Students begin an activity in teams where they match different problems with appropriate first steps.
| BARBARA SHREVE: So you're going to look at a whole bunch of first steps. And on this handout I've given you quite a few problems and even more first steps. And you don't have to do the whole problem, but you do need to match each one with its first step. It's possible that there's more than one right choice for each problem but you're only going to use each one of these once. Okay? And you need to be ready to justify it. When you tell me you've done all your matching, I come over and I ask you to explain why on one of them. Does that make sense? So when you get this take a look at each first step problem and talk together. You might want to make some notes for yourself on there to show why you think what you think and be ready to explain it. Anybody in your team needs to be ready to explain when I come over. Okay? Finish the first side and call me over to check in, and then you'll get to go on to the second. I'm going to need somebody in that team to get a fast start saying, "Okay guys which one do we want to start trying to match?" And show me all of those good group conversations skills that you guys used on Wednesday. Okay? So you're going to match each problem with a first step.
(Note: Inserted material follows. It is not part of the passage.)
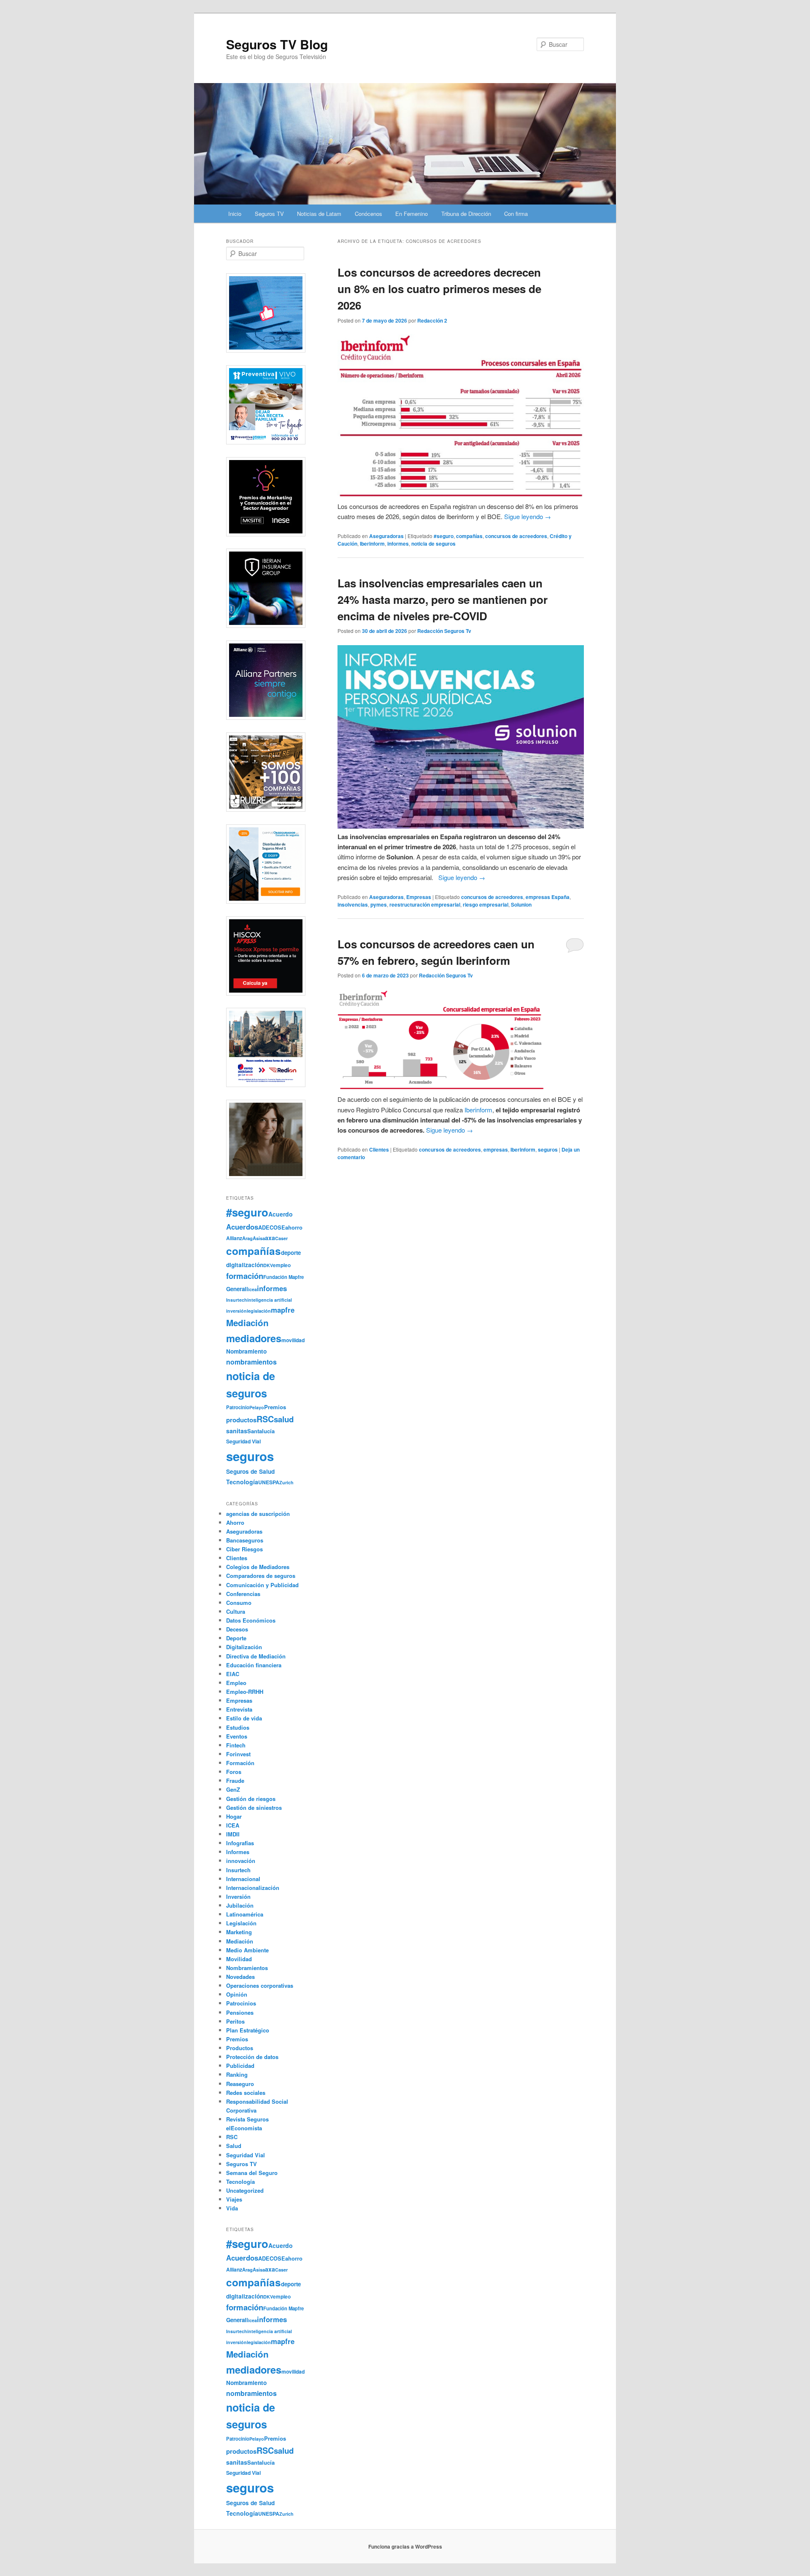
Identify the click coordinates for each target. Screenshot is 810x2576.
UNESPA (268, 1482)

STUDENT: The second one. Con la second.
STUDENT: ¿Por qué?
STUDENT: Porque they both – they have the same numbers. Mira, like the x2 -7x+10 and next one tiene x2 -7x+10. They're both the same. You made that, the one, into zero.
STUDENT: The last one?
STUDENT: Yeah. When you're solving for x – you have to – you have to combine – you have to, like –
STUDENT: The second one?
STUDENT: No, this one.
STUDENT: So this...it can match with that correct?
BARBARA SHREVE: Yes.
BARBARA SHREVE: Go for it.
STUDENT: The factor goes with the generic rectangle. You guys know why, right? You know why it goes with the generic rectangle? x2 +10? And then the factor completed goes with the one at the bottom. It's a generic rectangle too. Because 3x2, -9, -12. Yeah. And I think that the “solve for x” goes with the one up here. But I'm not quite sure though because it could go with the one above that.
STUDENT: Say where are the groups...
STUDENT: Yeah, that goes with it.
STUDENT: On the top right? That don't go up here?
STUDENT: It could go right here also. I mean, I think it go right here but it could also go here.
STUDENT: And you divide. You add and divide. Because if you get the answer here x is...
STUDENT: (Inaudible) x-5, x-3.
STUDENT: Yeah, yeah, so you're trying to find the x.
STUDENT: So you add both of the x's?
STUDENT: I guess this over here. No, wait. It's this one. Yeah, it's this one because you go from 5 to 2, and then you go inside, remember how she said it?
STUDENT: Don't that one go to this one? Right here. Don't the number line one go to this one? No, wait a minute, I think it goes to this one because it says the roots of y=x-5, x-2. So isn’t it this...
STUDENT: I think this one goes with that one because she told us to use the number line.
STUDENT: Yeah, I think it goes with that one too. You have to use the (inaudible) over there.
Watching how conversations moved forward in pairs, I see that students did not push each other to give reasons as much as I had hoped. This instead seemed to come out most as teams were questioned about their matching decisions by an adult. I periodically use the strategy of verbally “quizzing” teams or pairs after they have a chance to make sense of a problem in order to probe their thinking and better understand their reasoning. However, I recognize that while I spend time with a team others may not be getting their questions answered. In this lesson I had the luxury of two adults in the classroom to help question teams about their thinking. Students engaged with the matching activity in interesting ways. Some students were aware of which kinds of problems they waited until the end to match because they wanted to narrow the number of possible choices. As they found two problems that they thought would have the same first step, they also were able to revise some of their own thinking without intervention from a teacher.